Flume NG原始碼分析(七)ChannelSelector
前幾篇介紹了Flume NG Source元件的基本情況,接下來看看Channel相關的元件,Channel相關元件有:
1. Channel
2. ChannelSelector
3. Interceptor / InterceptorChain
4. ChannelProcessor
5. Transaction
這篇說說ChannelSelector。ChannelSelector的作用是為Source選擇下游的Channel。有兩種選擇方式,複製和多路複用。所謂複製就是把Source中傳遞過來的Event複製給所有對應的下游的Channel。多路複用是可以把Source傳遞過來的Event按照不同的屬性傳遞到不同的下游Channel中去。
下面這張圖展示了ReplicatingChannelSelector的工作方式: Source中傳遞過來的Event會被複制到Channel1, Channel2, Channel3中去。然後不同的Channel再傳遞給各自下游的Sink。ChannelSelector提供了靈活的Source事件分發機制。預設的ChannelSelector就是ReplicatingChannelSelector
一個典型的配置如下: <Source1> 中的Event會被複制到下游的<Channel1>和<Channel2>中去
# List the sources, sinks and channels for the agent <Agent>.sources = <Source1> <Agent>.sinks = <Sink1> <Sink2> <Agent>.channels = <Channel1> <Channel2> # set list of channels for source (separated by space) <Agent>.sources.<Source1>.channels = <Channel1> <Channel2> # set channel for sinks <Agent>.sinks.<Sink1>.channel = <Channel1> <Agent>.sinks.<Sink2>.channel = <Channel2> <Agent>.sources.<Source1>.selector.type = replicating
來看看ChannelSelector的介面定義
1. setChannels方法新增和Source相關的所有的Channel進來
2. getAllChannels返回和Source相關的所有Channels
3. getRequiredChannels返回的是必須要傳遞的Channel,當傳遞失敗時要通知Source
4. getOptionalChannels返回的是不是必須要傳遞的Channel,當傳遞失敗時可以忽略
public interface ChannelSelector extends NamedComponent, Configurable { public void setChannels(List<Channel> channels); public List<Channel> getRequiredChannels(Event event); public List<Channel> getOptionalChannels(Event event); public List<Channel> getAllChannels(); }
ChannelSelector的類層次結構如下
AbstractChannelSelector是個抽象類,實現了ChannelSelector介面,它的作用是給ChannelSelector這個類層次結構新增屬性。
public abstract class AbstractChannelSelector implements ChannelSelector {
private List<Channel> channels;
private String name;
@Override
public List<Channel> getAllChannels() {
return channels;
}
@Override
public void setChannels(List<Channel> channels) {
this.channels = channels;
}
@Override
public synchronized void setName(String name) {
this.name = name;
}
@Override
public synchronized String getName() {
return name;
}
。。。。。
}
ReplicatingChannelSelector會把Source傳遞的事件流複製給下游所有的Channel。它維護了一個requiredChannels和optionalChannels列表。在配置的optional裡出現的Channel會加入到optionalChannel列表,其他的都進入requiredChannels。
public class ReplicatingChannelSelector extends AbstractChannelSelector {
/**
* Configuration to set a subset of the channels as optional.

### 練習題目 1
ChannelSelector 原始碼分析開頭列出了哪些 Channel 相關元件?請全部列出。
### 練習題目 2
請接續 ChannelSelector 原始碼分析最後一行之後的內容,往下續寫。

### 資料節選
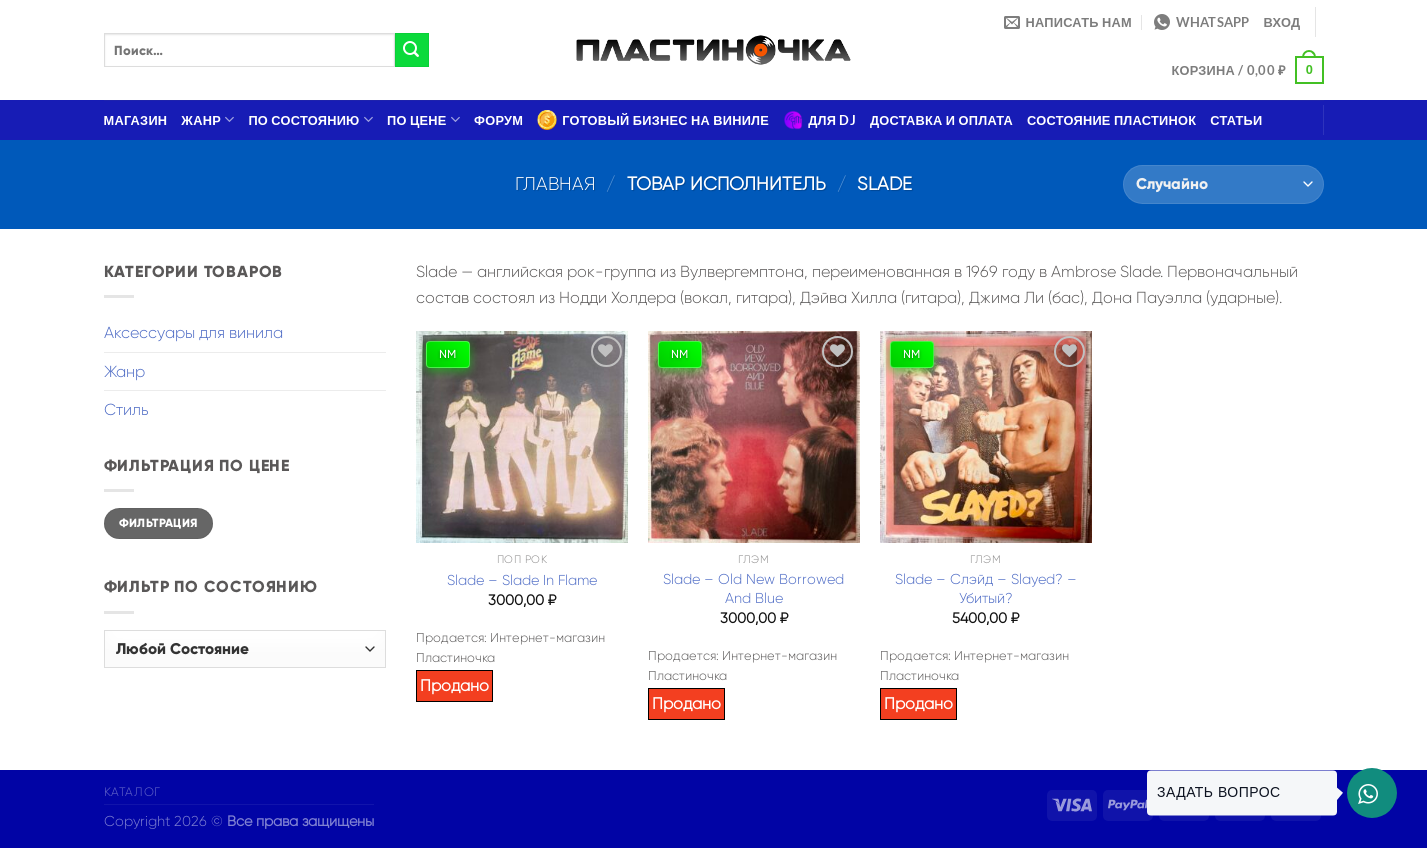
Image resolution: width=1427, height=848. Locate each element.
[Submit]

### 參考答案 1
1. Channel
2. ChannelSelector
3. Interceptor / InterceptorChain
4. ChannelProcessor
5. Transaction

### 參考答案 2
*/
public static final String CONFIG_OPTIONAL = "optional";
List<Channel> requiredChannels = null;
List<Channel> optionalChannels = new ArrayList<Channel>();
@Override
public List<Channel> getRequiredChannels(Event event) {
/*
* Seems like there are lot of components within flume that do not call
* configure method. It is conceiveable that custom component tests too
* do that. So in that case, revert to old behavior.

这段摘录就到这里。